RECORDS Block Start

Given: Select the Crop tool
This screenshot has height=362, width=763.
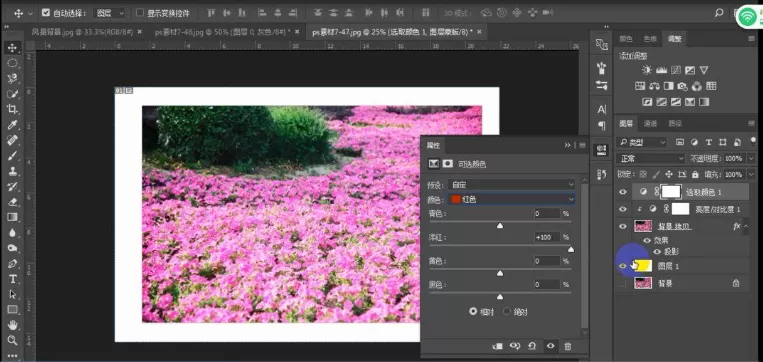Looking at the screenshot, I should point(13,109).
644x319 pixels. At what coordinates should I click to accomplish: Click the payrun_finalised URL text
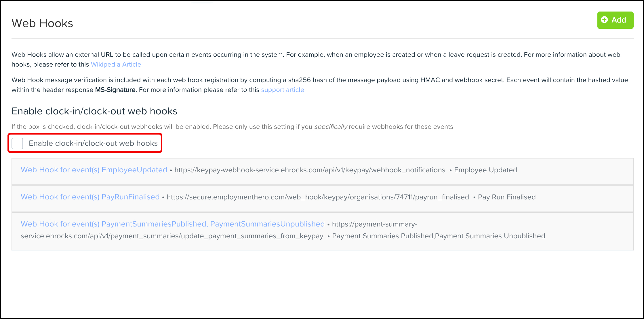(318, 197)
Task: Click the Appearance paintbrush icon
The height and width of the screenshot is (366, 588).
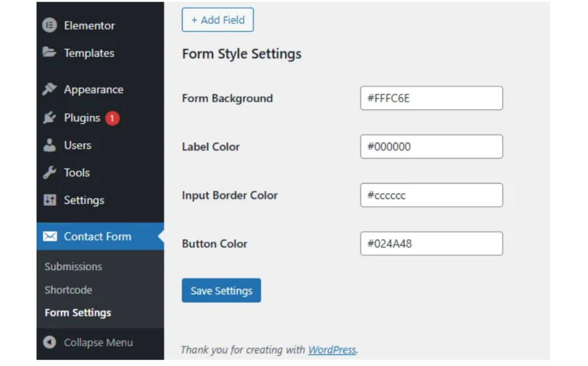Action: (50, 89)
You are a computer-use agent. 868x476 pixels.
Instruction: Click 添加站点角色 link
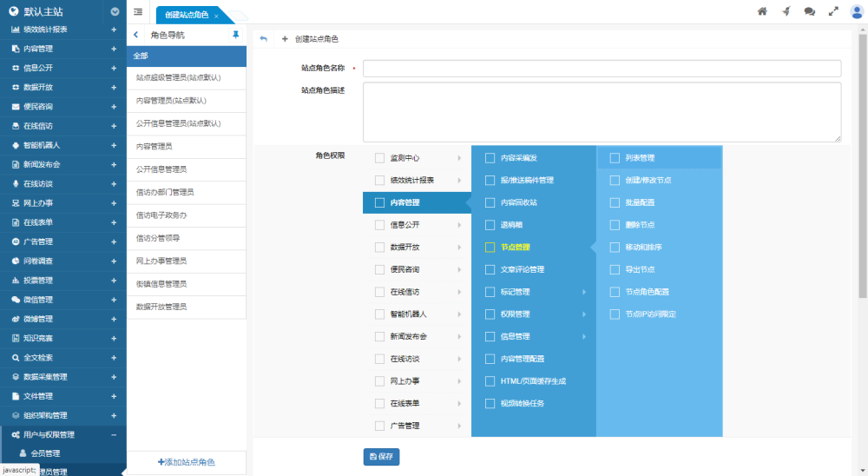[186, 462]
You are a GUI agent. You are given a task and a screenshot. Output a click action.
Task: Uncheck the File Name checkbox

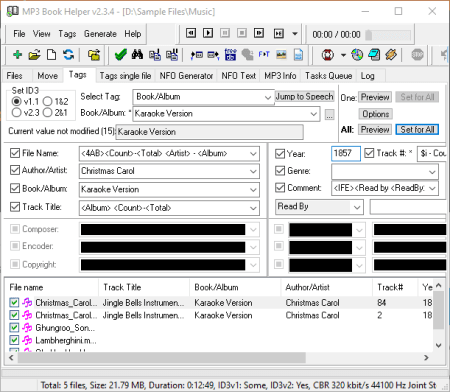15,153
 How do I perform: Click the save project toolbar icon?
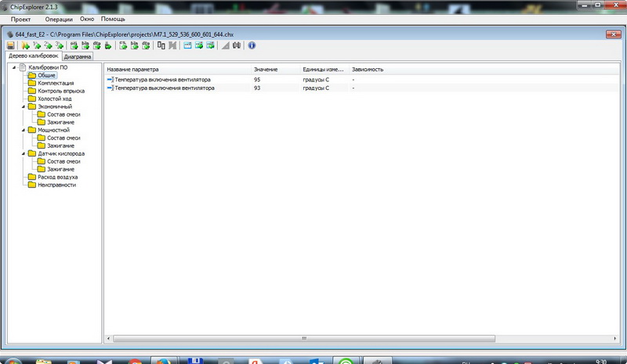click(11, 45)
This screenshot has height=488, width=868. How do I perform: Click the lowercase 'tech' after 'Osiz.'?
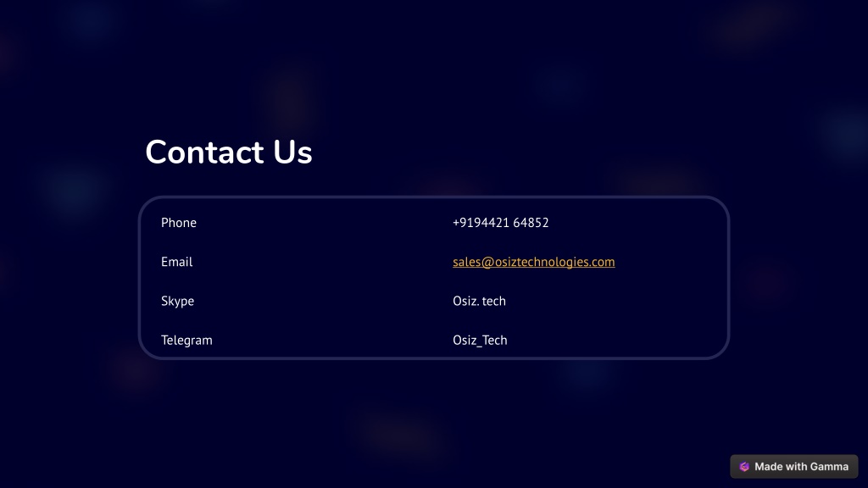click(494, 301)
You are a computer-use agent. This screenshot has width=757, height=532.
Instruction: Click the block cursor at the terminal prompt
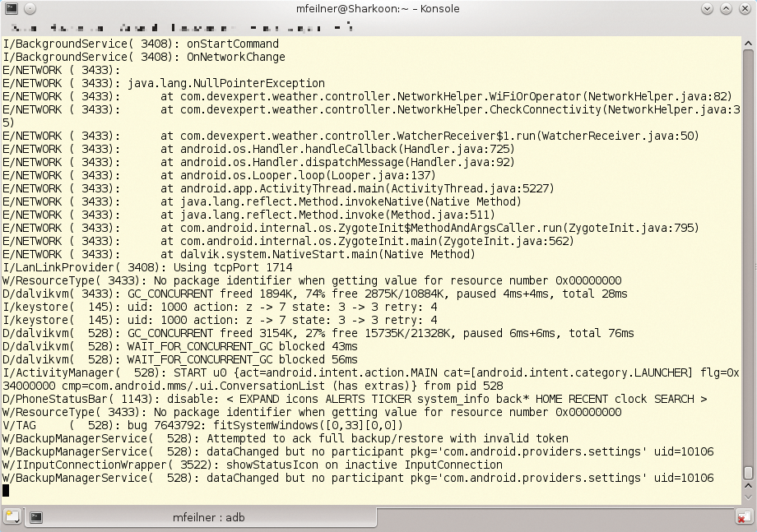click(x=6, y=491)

RECORDS Block End
RECORDS Block Start

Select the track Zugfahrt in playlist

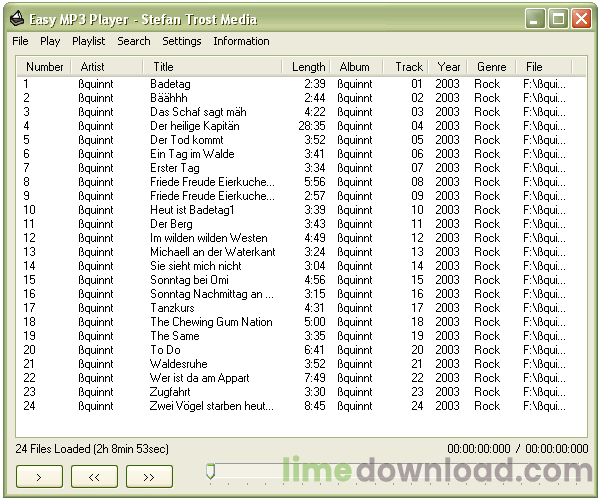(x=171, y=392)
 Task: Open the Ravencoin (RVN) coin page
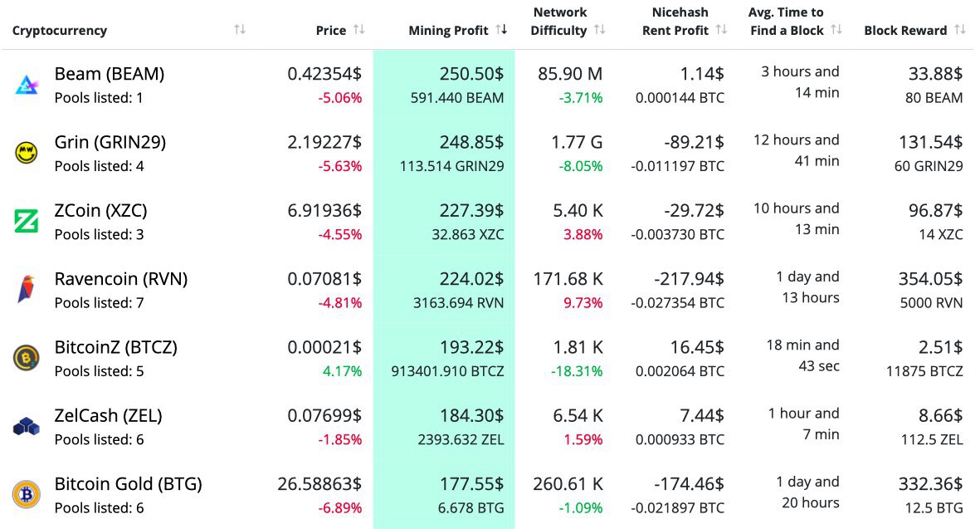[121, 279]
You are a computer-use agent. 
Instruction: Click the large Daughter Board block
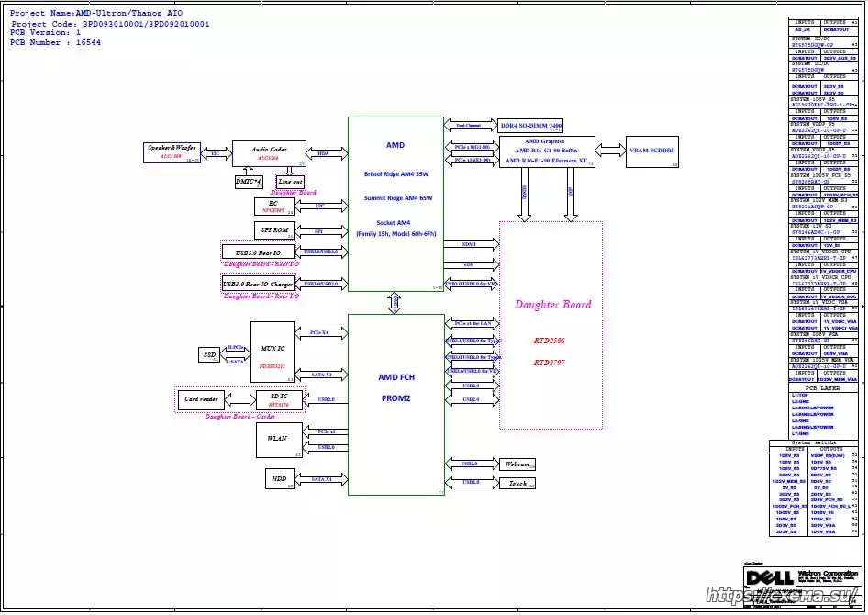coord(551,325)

RECORDS Block End
RECORDS Block Start

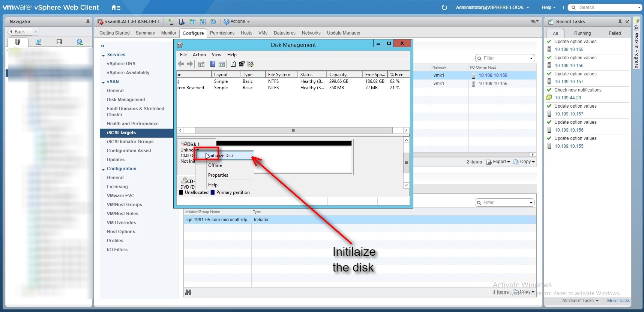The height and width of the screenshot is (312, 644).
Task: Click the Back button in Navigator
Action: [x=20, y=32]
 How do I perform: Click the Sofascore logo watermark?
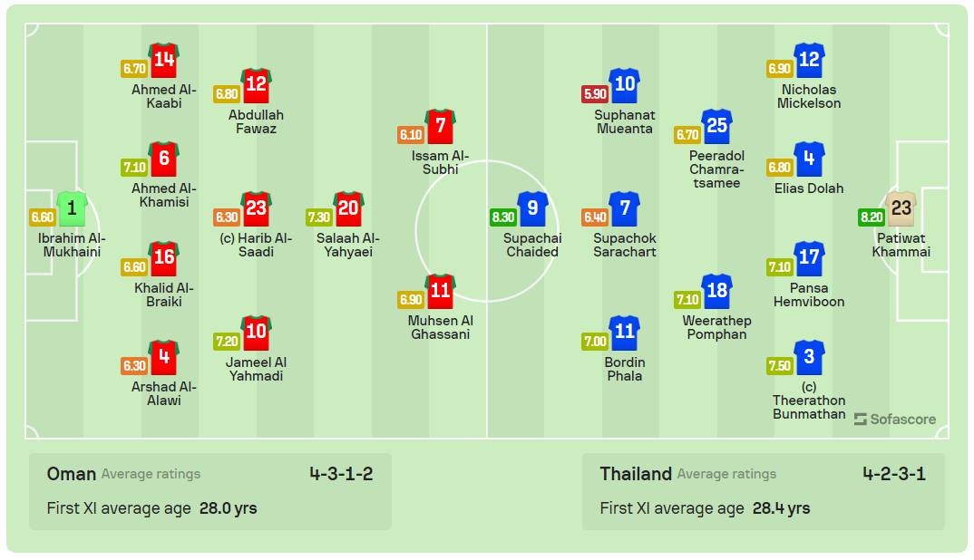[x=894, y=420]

RECORDS Block End

_WORK REQUIRED_: For every line in the data above that holds "computer", return the line itself.

_TASK SOLUTION_:
You are a computer-use agent. 868x476 pixels.
You are a computer-use agent. This screenshot has width=757, height=532.
You are a computer-use agent. 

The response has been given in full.